How Much Did It Cost to Paint a Pompeii Room Egyptian Blue?
The price of covering a room in the prized pigment was equal to between 50% and 90% of a Roman legionary's annual salary, a new study estimates.
In the summer of 2024, a dazzling “Blue Room” emerged from the ashes of Pompeii during the new and ongoing excavations within the central region (Regio IX) of the ancient Italian city. The striking Egyptian blue that covered its walls immediately indicated to archaeologists that the room was not an ordinary domestic space — it likely served as a sacrarium, a shrine where Romans in the household could undertake rituals or store sacred objects. But how much money did these expensive pigments cost wealthy Romans? A new article published in the journal Heritage Science reveals the splendor of luxury paints and estimates the extravagant price of purchasing Egyptian blue to cover an entire room in the first century CE.
Blue is a beautiful yet difficult hue to replicate in the natural world. The pigment made from Lapis lazuli was difficult to procure, mined from the far-off mountains of Badakhshan in what is today northeastern Afghanistan. It was (and still is) a precious commodity. Necessity bred innovation in antiquity, which is how Egyptian blue came into being. Pigment makers created the color with a mix of heated sand, lime, copper, quartz, and an alkali flux. The artificial blue pigment is attested within Ancient Egypt around 3300–3200 BCE. It later became popular in Anatolia and Mesopotamia. In the first century BCE, the architectural writer Vitruvius noted its existence, as well as the Roman term for it: caeruleum. At that time, Egyptian blue was already being made in Puteoli, a city on the Bay of Naples near Pompeii.

Analysis of Pompeii’s new Blue Room reveals how current studies of the ancient world draw on literature, archaeology, and emerging science. The new study's lead author, Mishael Quraishi, a recent Massachusetts Institute of Technology graduate who majored in material science and archaeology, and her colleagues used a combination of visible (white light)-induced luminescence and spectroscopic and electron microscopy analysis to map the blue within the room. They discovered that the artisans painting the room would have needed between 2.7 and 4.9 kg (5.95 to 10.80 lbs) of the pigment to cover its walls.

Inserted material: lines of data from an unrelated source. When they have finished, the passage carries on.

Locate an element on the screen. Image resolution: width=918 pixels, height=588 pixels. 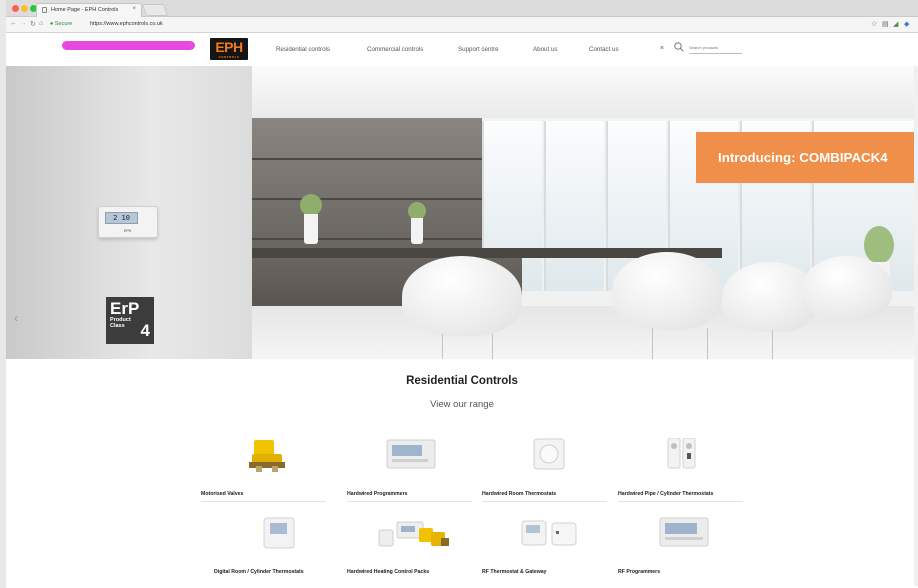
product-label: RF Thermostat & Gateway is located at coordinates (514, 572).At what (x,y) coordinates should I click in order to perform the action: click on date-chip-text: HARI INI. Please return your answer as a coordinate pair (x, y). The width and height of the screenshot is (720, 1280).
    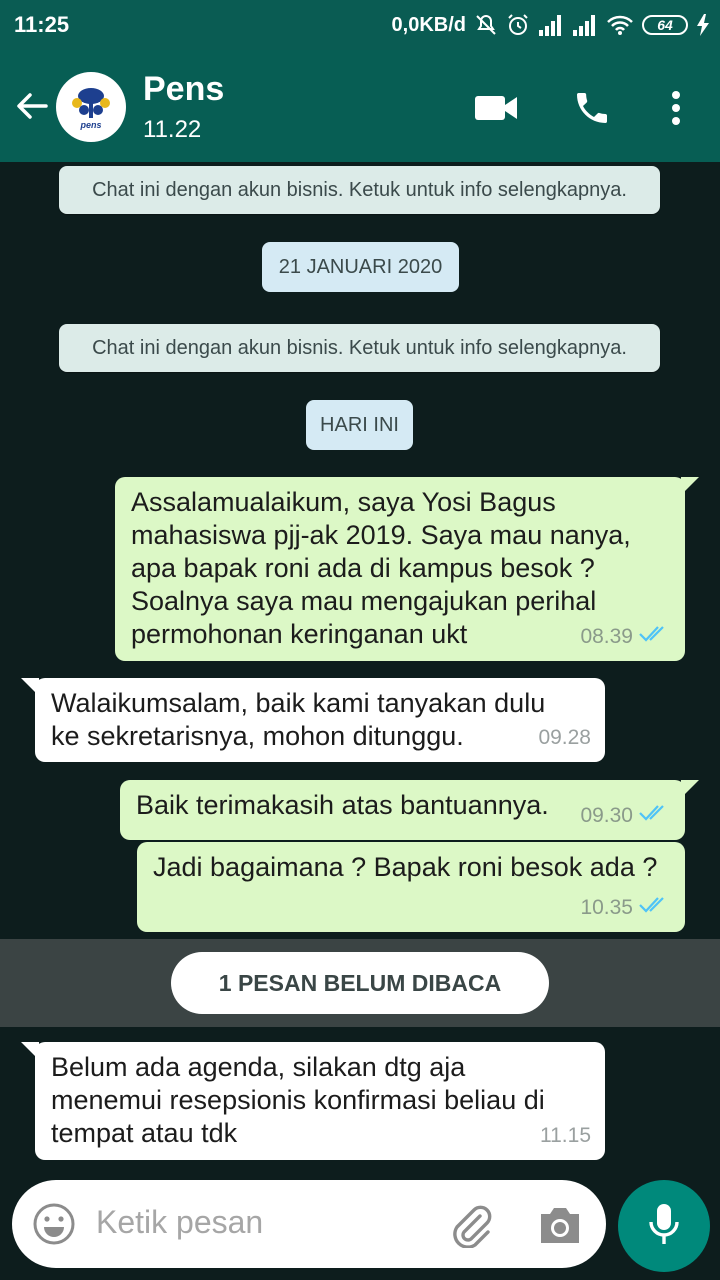
    Looking at the image, I should click on (360, 424).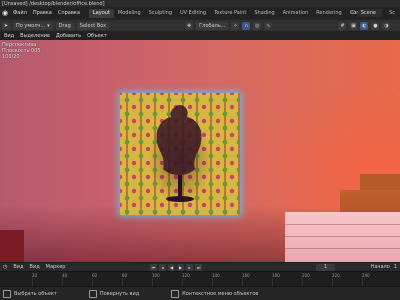  What do you see at coordinates (162, 267) in the screenshot?
I see `prev-key-icon: ◂` at bounding box center [162, 267].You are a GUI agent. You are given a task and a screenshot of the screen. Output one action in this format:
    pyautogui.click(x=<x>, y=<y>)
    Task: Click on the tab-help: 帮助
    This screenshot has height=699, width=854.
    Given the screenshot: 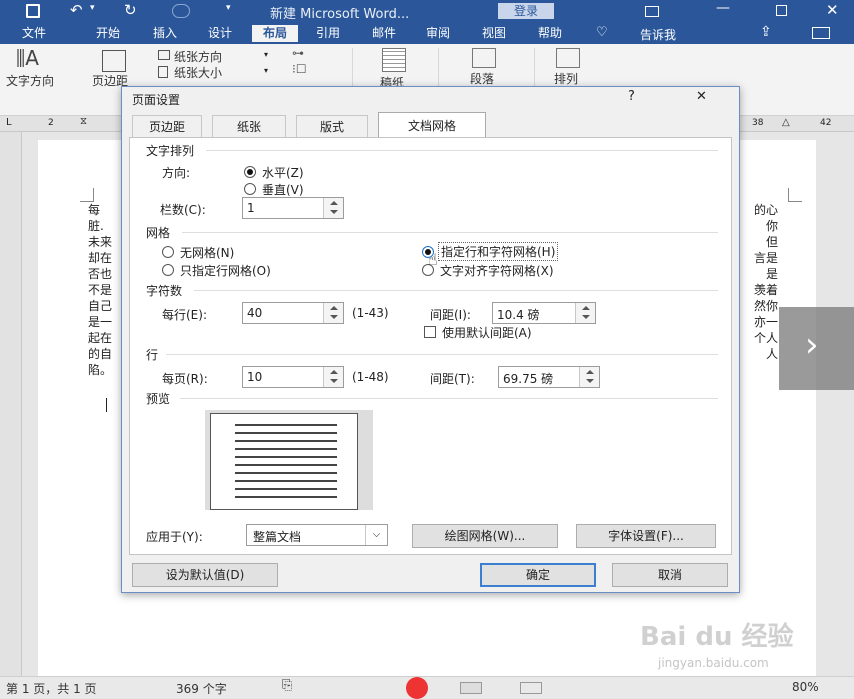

The owners of the house with the “Blue Room” were wealthy. Their home had a thermal bath, central courtyard, staircase, an upper level, and a large dining hall that could host 20 to 30 guests. But how much did it cost them to paint their shrine in Egyptian blue? Researchers leaned heavily on the work of Hilary Becker, an ancient historian and pigment specialist currently studying and making the pigment at Binghamton University in upstate New York.
Becker assessed the different grades of Egyptian blue rated by the natural historian Pliny the Elder, who died in the eruption of Vesuvius in 79 CE. Pliny notes that general caeruleum cost 8 denarii per libra, but caeruleum vestorianum, a better grade of Egyptian blue, was priced at 11 denarii per libra. (A libra was a Roman pound, which equals about 0.72 lbs today.)

Quraishi and her colleagues used these Roman literary prices alongside mathematical formulas for the size of the room and paint needed to cover it in order to estimate the cost at between 93 and 168 denarii. For comparison, that amount would have purchased “744 to 1344 loaves of bread,” the authors note.
“For further context, at the time of the eruption of Vesuvius, a Roman foot soldier would have been paid ~187 denarii per year, making our conservative estimate of pigment cost between 50% and 90% of this annual income,” the paper explains. Although the cost of Egyptian Blue was not as high as that of indicum (indigo), often sourced from India, it was still a pricey pigment.
Beyond the cost of the paint, the new research is a valuable window into the labor costs of the painting market in antiquity. Labor was a substantial part of the overall expenses of wall painting. Prior research done by Francesca Bologna estimated grinding times for enslaved and freed workers grinding pigments; her calculations, when applied to the dimensions of the “Blue Room,” suggest that it took between 31 and 56 labor hours just to grind the pigments for the room’s paint, according to the new study.
Research on Pompeii’s Blue Room confirms that wealthy private citizens of the city regularly used Egyptian blue to decorate their abodes — and perhaps engage in a bit of conspicuous consumption. But the study is, as the authors note, also a major step in using new scientific techniques to reconstruct the deeply “polychromatic lives of Pompeiians.” Colors have always had the power to convey meaning. In the ancient Mediterranean, blue hair often pointed to divine identity, for instance. But a whole blue room? That was an azure announcement of Roman affluence.